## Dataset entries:
• • • • • • •

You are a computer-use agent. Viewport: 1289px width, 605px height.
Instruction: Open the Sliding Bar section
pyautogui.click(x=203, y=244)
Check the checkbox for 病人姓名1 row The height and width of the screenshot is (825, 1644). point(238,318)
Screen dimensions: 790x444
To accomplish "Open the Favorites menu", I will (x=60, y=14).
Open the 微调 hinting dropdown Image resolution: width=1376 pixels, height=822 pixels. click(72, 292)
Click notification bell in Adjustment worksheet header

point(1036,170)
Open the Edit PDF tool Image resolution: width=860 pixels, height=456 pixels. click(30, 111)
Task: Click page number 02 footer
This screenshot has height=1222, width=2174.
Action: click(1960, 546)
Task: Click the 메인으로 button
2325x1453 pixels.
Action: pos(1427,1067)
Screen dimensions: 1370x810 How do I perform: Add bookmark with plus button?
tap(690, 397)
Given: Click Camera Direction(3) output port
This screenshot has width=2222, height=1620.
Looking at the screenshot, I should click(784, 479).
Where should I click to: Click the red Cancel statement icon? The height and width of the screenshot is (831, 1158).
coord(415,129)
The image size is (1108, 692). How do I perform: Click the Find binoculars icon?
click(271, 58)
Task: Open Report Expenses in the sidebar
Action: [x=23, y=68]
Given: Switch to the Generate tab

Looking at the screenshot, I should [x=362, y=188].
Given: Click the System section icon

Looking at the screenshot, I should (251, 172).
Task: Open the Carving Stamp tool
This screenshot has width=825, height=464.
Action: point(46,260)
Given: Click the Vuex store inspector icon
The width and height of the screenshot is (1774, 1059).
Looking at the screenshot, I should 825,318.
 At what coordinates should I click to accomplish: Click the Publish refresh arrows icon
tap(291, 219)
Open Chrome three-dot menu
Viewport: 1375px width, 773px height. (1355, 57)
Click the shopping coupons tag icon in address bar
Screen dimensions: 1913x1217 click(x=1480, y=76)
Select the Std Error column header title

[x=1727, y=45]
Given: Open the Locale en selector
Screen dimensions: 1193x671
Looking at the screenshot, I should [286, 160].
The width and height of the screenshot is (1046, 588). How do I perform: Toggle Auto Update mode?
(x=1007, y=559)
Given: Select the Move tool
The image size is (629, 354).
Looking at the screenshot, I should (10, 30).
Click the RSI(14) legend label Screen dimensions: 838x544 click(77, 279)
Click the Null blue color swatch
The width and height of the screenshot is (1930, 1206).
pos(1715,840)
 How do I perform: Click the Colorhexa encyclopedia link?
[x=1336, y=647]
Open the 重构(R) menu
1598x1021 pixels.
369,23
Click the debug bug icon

• • • • • • •

## EXERCISE DETAILS:
Write all the entries out again exactly as they are.

## EXERCISE SOLUTION:
You are a computer-use agent. Viewport: 1289px width, 605px height.
Instruction: Open the Sliding Bar section
pyautogui.click(x=203, y=244)
Check the checkbox for 病人姓名1 row The height and width of the screenshot is (825, 1644). point(238,318)
Screen dimensions: 790x444
To accomplish "Open the Favorites menu", I will (x=60, y=14).
Open the 微调 hinting dropdown Image resolution: width=1376 pixels, height=822 pixels. click(72, 292)
Click notification bell in Adjustment worksheet header

point(1036,170)
Open the Edit PDF tool Image resolution: width=860 pixels, height=456 pixels. click(30, 111)
Task: Click page number 02 footer
This screenshot has height=1222, width=2174.
Action: click(1960, 546)
Task: Click the 메인으로 button
2325x1453 pixels.
Action: pos(1427,1067)
Screen dimensions: 1370x810 How do I perform: Add bookmark with plus button?
tap(690, 397)
Given: Click Camera Direction(3) output port
This screenshot has width=2222, height=1620.
Looking at the screenshot, I should click(784, 479).
Where should I click to: Click the red Cancel statement icon? The height and width of the screenshot is (831, 1158).
coord(415,129)
The image size is (1108, 692). How do I perform: Click the Find binoculars icon?
click(271, 58)
Task: Open Report Expenses in the sidebar
Action: [x=23, y=68]
Given: Switch to the Generate tab

Looking at the screenshot, I should [x=362, y=188].
Given: Click the System section icon

Looking at the screenshot, I should (251, 172).
Task: Open the Carving Stamp tool
This screenshot has width=825, height=464.
Action: point(46,260)
Given: Click the Vuex store inspector icon
The width and height of the screenshot is (1774, 1059).
Looking at the screenshot, I should 825,318.
 At what coordinates should I click to accomplish: Click the Publish refresh arrows icon
tap(291, 219)
Open Chrome three-dot menu
Viewport: 1375px width, 773px height. (1355, 57)
Click the shopping coupons tag icon in address bar
Screen dimensions: 1913x1217 click(x=1480, y=76)
Select the Std Error column header title

[x=1727, y=45]
Given: Open the Locale en selector
Screen dimensions: 1193x671
Looking at the screenshot, I should [286, 160].
The width and height of the screenshot is (1046, 588). How do I perform: Toggle Auto Update mode?
(x=1007, y=559)
Given: Select the Move tool
The image size is (629, 354).
Looking at the screenshot, I should (10, 30).
Click the RSI(14) legend label Screen dimensions: 838x544 click(77, 279)
Click the Null blue color swatch
The width and height of the screenshot is (1930, 1206).
pos(1715,840)
 How do I perform: Click the Colorhexa encyclopedia link?
[x=1336, y=647]
Open the 重构(R) menu
1598x1021 pixels.
369,23
Click the debug bug icon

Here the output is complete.